** Material supplied follows **

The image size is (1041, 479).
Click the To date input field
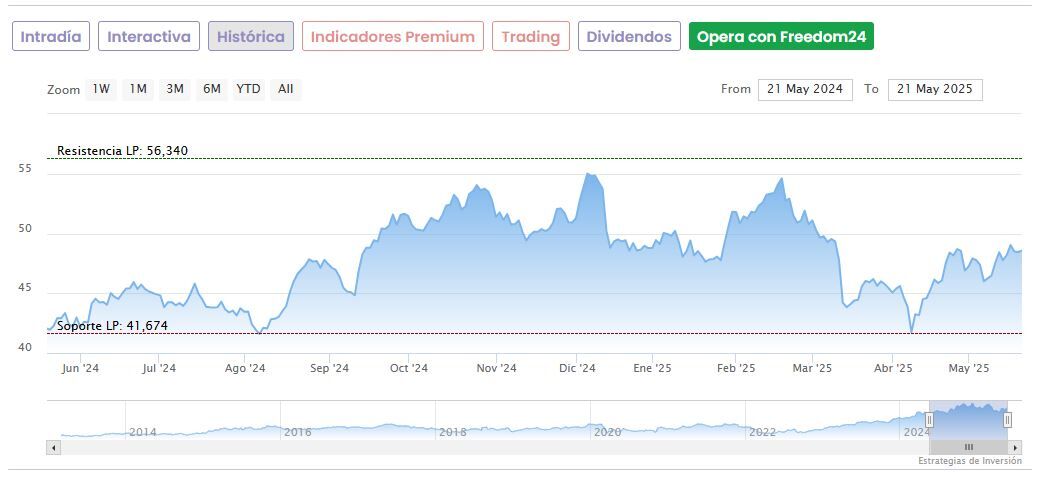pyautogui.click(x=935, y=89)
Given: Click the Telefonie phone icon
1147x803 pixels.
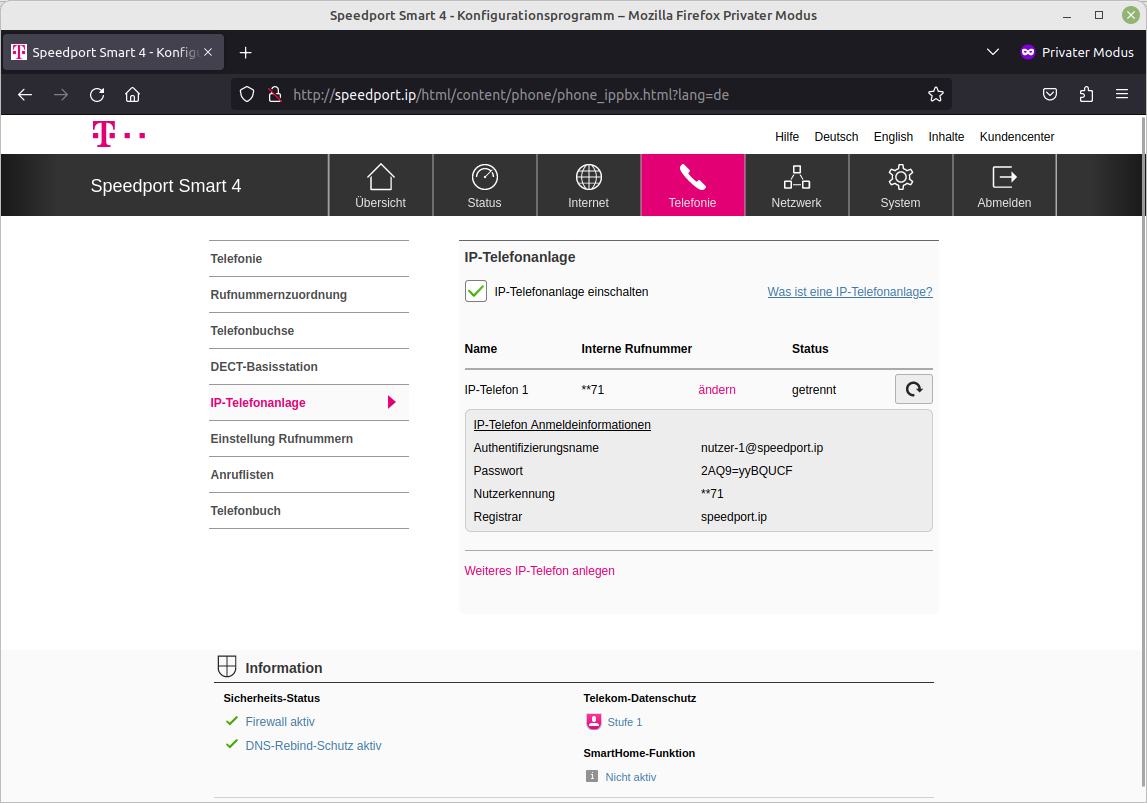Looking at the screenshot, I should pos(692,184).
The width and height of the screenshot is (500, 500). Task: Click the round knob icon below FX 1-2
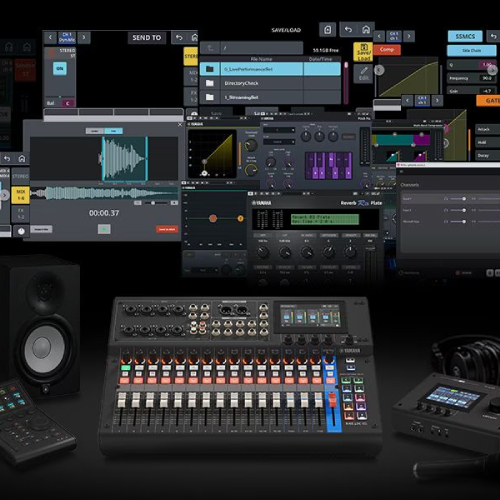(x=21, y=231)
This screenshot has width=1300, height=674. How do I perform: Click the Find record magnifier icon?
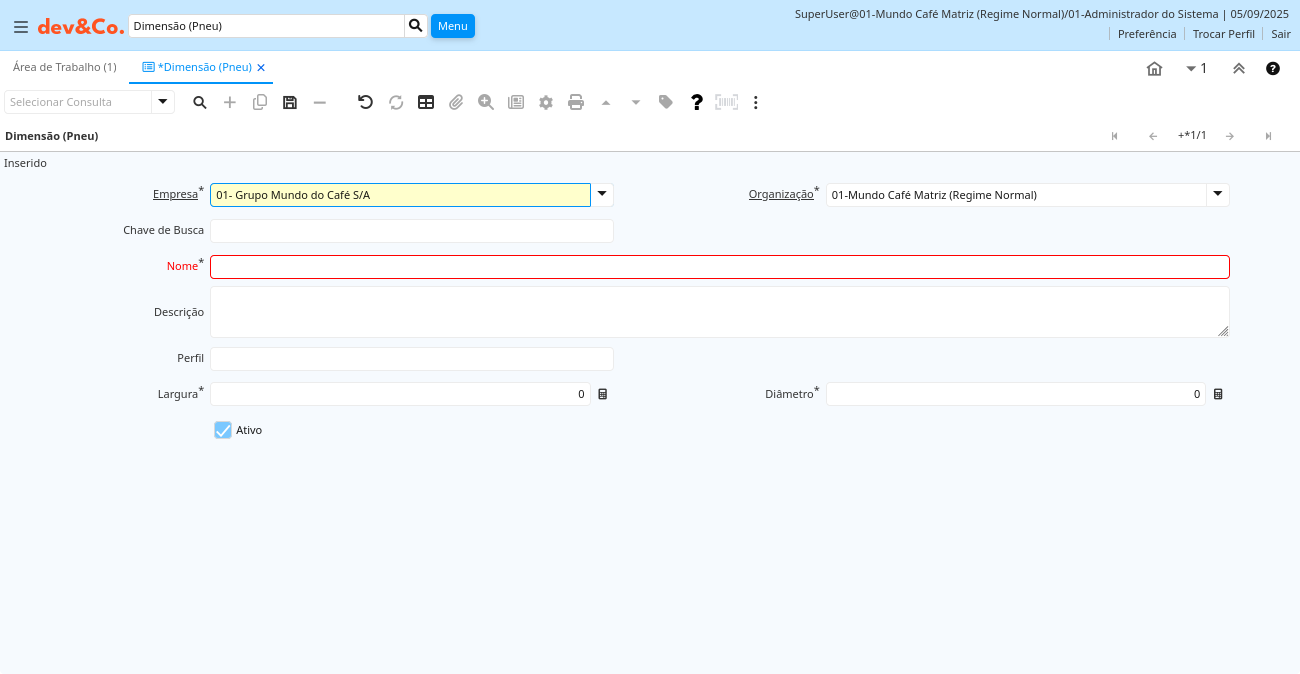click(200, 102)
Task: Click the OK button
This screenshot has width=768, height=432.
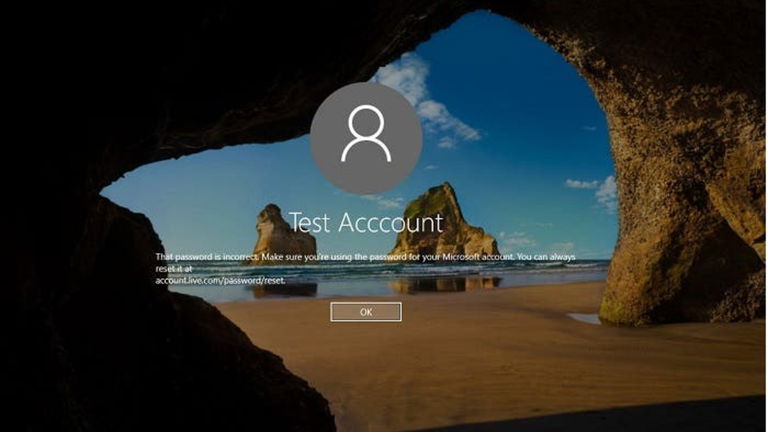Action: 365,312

** End of Material supplied **
** Material supplied follows **

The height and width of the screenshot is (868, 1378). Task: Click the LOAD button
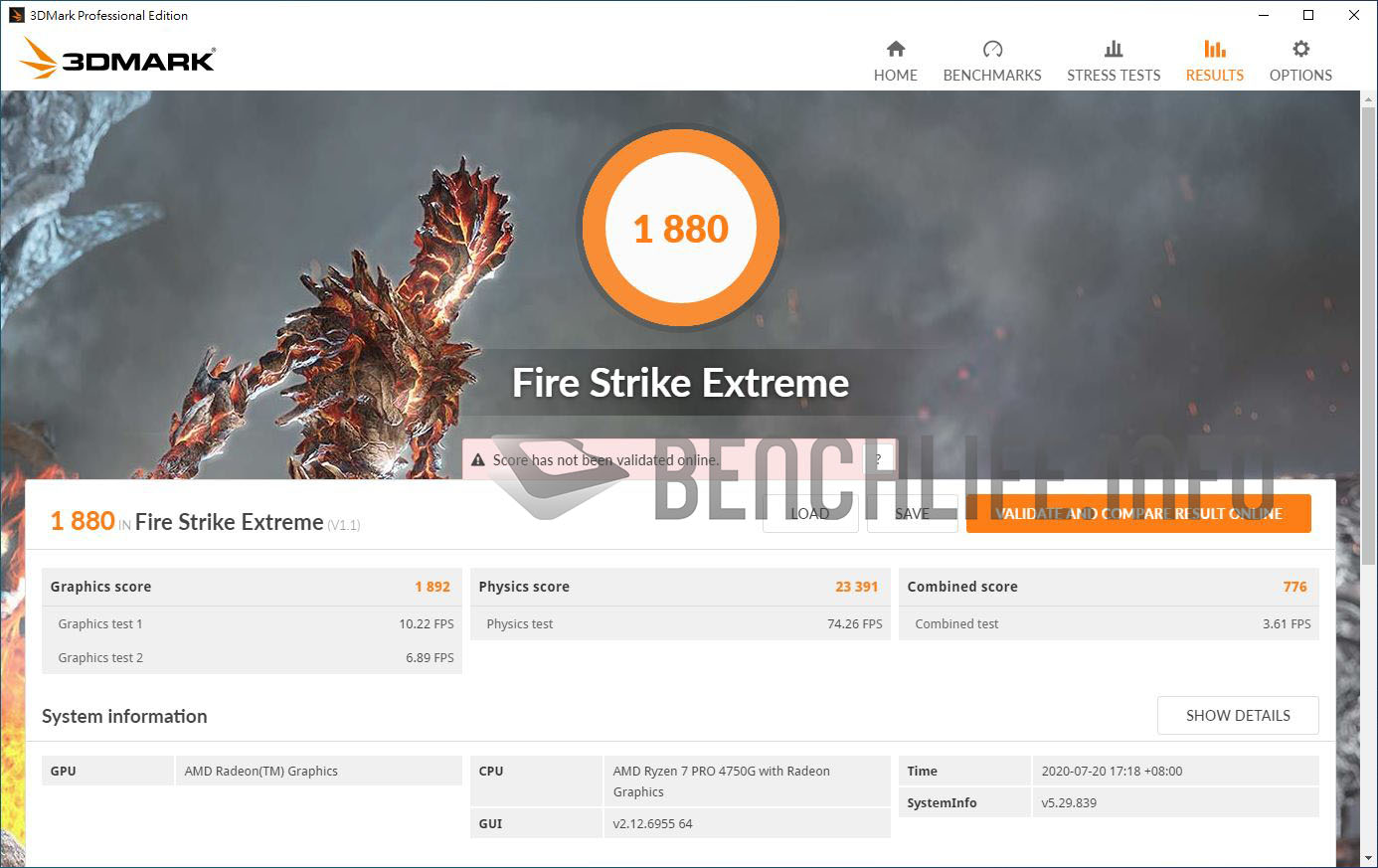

** End of Material supplied **

Give the number of lines in the listing above that contain "button", and nothing else.

2